EXERCISE:
From the line with "532x798 pixels. How" through the line with "Screen dimensions: 703x588", inclusive, return each line of the data below exactly and leave the rest out.

━━━ EXTRACTED INFORMATION

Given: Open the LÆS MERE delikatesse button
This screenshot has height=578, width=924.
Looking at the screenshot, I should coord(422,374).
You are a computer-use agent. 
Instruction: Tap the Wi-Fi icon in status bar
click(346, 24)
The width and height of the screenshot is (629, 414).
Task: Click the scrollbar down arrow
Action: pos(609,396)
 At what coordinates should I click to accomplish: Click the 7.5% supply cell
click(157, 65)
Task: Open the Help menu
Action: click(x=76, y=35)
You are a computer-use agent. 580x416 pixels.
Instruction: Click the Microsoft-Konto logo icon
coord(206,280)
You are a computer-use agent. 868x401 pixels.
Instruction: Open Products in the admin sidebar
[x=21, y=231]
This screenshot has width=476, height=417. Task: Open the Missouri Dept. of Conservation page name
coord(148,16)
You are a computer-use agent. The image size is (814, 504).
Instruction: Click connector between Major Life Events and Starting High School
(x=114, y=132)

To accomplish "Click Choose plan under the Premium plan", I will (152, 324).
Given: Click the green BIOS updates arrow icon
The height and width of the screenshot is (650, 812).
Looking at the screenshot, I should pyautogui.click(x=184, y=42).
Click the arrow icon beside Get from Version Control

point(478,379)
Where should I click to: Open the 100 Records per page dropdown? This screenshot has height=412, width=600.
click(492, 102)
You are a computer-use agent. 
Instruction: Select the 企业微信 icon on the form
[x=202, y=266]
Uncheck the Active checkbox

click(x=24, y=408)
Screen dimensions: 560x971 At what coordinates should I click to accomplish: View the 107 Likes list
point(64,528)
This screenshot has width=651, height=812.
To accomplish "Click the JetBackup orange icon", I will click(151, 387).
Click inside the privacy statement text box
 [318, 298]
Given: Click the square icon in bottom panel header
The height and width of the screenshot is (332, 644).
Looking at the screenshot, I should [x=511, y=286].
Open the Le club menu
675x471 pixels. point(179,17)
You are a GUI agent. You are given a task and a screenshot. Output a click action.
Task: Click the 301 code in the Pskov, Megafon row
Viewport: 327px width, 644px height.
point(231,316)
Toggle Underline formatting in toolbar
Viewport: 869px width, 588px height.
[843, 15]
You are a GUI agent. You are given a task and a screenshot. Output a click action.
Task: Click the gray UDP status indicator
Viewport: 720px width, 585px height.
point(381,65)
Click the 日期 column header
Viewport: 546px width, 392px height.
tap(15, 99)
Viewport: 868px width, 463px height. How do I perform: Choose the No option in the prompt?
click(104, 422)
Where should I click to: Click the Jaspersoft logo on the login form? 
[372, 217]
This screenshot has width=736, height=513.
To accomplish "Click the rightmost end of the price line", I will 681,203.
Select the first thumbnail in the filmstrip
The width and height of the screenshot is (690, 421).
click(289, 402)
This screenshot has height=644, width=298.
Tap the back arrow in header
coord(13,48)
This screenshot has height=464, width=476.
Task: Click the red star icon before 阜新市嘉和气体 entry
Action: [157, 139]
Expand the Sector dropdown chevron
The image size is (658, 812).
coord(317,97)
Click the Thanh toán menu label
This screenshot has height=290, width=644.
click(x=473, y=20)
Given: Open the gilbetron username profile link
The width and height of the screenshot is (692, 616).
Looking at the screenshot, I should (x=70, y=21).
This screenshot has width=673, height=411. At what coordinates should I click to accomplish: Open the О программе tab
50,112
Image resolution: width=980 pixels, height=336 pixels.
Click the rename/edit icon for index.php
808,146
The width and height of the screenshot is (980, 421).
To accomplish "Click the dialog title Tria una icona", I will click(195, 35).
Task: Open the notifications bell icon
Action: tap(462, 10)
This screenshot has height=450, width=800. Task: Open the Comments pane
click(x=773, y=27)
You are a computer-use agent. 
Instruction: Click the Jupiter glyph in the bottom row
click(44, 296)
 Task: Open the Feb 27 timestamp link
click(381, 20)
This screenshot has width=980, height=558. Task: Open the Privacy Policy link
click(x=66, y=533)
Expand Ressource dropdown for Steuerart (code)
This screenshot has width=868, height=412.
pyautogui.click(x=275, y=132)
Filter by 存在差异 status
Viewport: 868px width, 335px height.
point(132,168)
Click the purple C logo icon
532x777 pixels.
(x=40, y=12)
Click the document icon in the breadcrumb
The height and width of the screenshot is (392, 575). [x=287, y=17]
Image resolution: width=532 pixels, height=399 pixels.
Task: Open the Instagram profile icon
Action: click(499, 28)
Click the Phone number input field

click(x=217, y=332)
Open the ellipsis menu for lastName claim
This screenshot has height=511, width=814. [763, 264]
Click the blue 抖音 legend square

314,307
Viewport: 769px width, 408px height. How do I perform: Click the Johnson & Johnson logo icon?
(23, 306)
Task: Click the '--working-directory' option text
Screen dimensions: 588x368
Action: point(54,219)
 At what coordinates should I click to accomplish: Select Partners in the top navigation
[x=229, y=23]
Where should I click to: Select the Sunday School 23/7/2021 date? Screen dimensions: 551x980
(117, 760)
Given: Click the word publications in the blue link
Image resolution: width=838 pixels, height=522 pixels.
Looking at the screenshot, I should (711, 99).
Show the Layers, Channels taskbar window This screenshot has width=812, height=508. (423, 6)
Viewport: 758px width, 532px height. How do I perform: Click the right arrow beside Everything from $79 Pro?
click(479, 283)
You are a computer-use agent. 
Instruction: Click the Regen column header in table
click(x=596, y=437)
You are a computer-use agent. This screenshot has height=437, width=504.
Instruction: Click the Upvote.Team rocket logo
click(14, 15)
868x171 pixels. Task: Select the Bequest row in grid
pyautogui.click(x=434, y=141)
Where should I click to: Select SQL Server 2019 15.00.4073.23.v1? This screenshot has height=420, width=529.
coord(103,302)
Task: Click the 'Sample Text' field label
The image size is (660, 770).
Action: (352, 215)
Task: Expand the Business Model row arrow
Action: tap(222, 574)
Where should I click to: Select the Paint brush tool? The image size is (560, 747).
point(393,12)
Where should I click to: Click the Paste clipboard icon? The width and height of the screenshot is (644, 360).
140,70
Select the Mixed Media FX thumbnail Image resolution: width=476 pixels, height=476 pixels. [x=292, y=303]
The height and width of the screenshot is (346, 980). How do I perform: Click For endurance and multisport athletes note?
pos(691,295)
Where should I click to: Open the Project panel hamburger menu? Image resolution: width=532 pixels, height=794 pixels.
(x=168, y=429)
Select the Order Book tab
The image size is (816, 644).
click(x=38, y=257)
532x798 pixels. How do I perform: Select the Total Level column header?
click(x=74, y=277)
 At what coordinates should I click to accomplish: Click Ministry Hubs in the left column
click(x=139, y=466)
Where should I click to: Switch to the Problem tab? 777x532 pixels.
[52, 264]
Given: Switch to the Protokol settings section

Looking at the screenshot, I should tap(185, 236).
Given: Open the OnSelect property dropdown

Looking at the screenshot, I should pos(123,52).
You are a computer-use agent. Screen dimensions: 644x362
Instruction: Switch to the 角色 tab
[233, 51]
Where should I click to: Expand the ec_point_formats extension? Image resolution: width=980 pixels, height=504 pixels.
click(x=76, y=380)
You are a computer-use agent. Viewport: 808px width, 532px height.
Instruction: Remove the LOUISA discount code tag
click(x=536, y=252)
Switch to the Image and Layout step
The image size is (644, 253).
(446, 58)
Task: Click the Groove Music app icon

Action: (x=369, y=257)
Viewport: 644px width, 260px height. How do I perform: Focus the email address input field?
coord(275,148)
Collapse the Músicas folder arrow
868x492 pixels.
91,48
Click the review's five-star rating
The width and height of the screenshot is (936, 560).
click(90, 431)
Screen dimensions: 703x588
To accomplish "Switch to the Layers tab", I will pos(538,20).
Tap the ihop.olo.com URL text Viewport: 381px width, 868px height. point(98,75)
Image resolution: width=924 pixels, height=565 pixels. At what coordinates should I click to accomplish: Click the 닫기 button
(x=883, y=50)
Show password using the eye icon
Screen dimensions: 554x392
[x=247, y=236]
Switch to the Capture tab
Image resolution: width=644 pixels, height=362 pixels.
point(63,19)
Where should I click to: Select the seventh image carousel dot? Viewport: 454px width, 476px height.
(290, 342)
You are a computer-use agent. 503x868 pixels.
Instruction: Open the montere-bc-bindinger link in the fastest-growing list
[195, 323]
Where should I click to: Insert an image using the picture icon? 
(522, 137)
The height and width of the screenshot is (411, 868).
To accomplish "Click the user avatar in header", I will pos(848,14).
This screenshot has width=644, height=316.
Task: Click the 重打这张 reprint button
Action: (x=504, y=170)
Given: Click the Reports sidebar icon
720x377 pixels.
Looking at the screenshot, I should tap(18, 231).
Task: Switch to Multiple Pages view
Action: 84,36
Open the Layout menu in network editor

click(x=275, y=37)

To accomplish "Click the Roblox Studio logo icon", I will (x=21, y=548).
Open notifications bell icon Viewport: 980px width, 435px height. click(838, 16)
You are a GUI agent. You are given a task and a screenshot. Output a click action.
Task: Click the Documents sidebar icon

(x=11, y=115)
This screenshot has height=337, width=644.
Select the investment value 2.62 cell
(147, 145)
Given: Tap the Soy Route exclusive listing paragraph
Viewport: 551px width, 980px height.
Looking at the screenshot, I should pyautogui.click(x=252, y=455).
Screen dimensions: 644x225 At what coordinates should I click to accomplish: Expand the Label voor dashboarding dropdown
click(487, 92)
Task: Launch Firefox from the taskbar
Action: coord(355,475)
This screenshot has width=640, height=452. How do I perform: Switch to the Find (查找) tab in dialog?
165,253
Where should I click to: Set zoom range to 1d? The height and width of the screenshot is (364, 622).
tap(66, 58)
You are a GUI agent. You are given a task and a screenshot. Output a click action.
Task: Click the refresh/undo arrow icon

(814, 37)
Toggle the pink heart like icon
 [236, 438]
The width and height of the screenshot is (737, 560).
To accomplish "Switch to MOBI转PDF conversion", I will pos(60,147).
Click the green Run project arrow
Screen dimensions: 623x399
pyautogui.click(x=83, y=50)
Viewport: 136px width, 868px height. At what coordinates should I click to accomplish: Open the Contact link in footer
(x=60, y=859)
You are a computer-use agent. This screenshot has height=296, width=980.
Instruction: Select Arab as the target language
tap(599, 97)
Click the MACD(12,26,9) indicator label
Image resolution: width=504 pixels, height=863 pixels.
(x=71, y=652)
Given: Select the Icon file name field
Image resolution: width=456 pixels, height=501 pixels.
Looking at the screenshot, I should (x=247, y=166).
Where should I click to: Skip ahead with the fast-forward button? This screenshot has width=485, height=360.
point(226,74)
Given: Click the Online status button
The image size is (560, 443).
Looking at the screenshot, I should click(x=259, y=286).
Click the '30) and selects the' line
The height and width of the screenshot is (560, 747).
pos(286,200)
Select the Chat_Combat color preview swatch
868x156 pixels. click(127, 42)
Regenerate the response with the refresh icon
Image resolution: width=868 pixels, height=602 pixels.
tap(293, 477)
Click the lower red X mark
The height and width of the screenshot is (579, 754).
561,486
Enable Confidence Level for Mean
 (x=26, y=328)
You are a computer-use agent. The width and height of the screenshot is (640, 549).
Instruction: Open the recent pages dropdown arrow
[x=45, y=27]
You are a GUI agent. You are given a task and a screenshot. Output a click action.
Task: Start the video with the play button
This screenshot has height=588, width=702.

━━━━━━

WRITTEN RESPONSE:
532x798 pixels. How do I perform: Select the Total Level column header?
click(x=74, y=277)
 At what coordinates should I click to accomplish: Click Ministry Hubs in the left column
click(x=139, y=466)
Where should I click to: Switch to the Problem tab? 777x532 pixels.
[52, 264]
Given: Switch to the Protokol settings section

Looking at the screenshot, I should tap(185, 236).
Given: Open the OnSelect property dropdown

Looking at the screenshot, I should pos(123,52).
You are a computer-use agent. Screen dimensions: 644x362
Instruction: Switch to the 角色 tab
[233, 51]
Where should I click to: Expand the ec_point_formats extension? Image resolution: width=980 pixels, height=504 pixels.
click(x=76, y=380)
You are a computer-use agent. Viewport: 808px width, 532px height.
Instruction: Remove the LOUISA discount code tag
click(x=536, y=252)
Switch to the Image and Layout step
The image size is (644, 253).
(446, 58)
Task: Click the Groove Music app icon

Action: (x=369, y=257)
Viewport: 644px width, 260px height. How do I perform: Focus the email address input field?
coord(275,148)
Collapse the Músicas folder arrow
868x492 pixels.
91,48
Click the review's five-star rating
The width and height of the screenshot is (936, 560).
click(90, 431)
Screen dimensions: 703x588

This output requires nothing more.